--- SOURCE DATA Enclosed Below ---
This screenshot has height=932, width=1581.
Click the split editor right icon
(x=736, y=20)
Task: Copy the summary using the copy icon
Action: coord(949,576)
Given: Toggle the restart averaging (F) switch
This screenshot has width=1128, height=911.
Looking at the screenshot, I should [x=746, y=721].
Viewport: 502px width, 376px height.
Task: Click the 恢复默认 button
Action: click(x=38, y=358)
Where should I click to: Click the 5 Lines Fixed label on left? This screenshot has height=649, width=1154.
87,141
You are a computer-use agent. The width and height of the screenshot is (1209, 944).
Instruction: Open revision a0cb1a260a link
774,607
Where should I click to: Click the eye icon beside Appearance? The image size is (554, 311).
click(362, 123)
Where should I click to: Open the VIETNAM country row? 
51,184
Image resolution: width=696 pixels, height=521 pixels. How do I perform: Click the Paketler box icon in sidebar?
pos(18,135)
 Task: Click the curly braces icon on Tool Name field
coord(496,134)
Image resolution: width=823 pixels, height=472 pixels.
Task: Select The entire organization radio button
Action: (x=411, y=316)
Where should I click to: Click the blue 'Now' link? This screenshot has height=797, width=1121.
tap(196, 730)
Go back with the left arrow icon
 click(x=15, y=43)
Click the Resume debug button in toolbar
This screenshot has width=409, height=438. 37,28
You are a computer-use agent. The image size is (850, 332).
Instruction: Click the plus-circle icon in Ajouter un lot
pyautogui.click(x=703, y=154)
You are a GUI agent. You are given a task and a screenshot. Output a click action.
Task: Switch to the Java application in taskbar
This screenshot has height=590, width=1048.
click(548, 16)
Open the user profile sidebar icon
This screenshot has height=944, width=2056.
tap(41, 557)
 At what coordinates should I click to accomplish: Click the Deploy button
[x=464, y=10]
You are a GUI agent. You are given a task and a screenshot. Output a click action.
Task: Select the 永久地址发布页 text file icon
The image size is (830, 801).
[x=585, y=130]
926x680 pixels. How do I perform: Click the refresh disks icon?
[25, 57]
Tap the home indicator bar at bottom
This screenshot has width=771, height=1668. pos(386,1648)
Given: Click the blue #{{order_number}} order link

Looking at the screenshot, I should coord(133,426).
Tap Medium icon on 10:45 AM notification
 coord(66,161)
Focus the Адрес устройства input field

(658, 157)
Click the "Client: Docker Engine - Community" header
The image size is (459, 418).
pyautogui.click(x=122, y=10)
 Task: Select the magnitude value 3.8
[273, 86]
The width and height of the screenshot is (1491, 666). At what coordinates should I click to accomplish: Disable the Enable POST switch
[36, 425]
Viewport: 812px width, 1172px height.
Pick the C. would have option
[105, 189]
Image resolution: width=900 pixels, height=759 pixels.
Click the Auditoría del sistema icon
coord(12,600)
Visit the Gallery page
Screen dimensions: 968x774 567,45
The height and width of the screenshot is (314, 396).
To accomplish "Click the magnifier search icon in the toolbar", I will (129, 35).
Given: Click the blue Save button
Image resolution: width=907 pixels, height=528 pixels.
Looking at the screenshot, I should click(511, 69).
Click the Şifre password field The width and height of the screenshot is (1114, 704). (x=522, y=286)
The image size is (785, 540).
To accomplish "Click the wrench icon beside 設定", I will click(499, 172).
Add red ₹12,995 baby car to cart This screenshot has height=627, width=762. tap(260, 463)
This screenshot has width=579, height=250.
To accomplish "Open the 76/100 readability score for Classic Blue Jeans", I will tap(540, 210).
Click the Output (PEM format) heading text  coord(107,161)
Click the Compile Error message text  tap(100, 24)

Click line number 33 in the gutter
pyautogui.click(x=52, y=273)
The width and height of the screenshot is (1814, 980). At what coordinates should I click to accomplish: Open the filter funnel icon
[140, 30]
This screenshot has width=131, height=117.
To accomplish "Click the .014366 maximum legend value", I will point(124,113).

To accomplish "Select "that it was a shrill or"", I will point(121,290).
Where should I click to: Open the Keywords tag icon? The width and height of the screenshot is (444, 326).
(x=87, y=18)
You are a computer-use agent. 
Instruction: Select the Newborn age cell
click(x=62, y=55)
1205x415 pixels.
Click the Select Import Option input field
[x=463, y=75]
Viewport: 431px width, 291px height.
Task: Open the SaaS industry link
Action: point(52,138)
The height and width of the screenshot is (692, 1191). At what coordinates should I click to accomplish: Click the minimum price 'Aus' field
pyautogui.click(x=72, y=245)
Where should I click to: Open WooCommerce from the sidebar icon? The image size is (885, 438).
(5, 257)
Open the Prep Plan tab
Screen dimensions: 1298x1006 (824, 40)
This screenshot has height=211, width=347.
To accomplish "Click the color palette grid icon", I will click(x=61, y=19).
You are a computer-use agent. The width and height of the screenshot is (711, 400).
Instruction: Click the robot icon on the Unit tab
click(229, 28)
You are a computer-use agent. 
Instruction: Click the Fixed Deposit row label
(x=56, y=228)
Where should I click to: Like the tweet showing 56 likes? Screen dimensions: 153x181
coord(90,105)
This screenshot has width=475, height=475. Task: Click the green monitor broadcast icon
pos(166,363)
--- End of Enclosed SOURCE DATA ---
» **INSTRUCTIONS FOR THE TASK**:
Look over the listing above and copy each line that contains "text".

» **REPLY**:
Task: Select the 永久地址发布页 text file icon
Click the Output (PEM format) heading text  coord(107,161)
Click the Compile Error message text  tap(100, 24)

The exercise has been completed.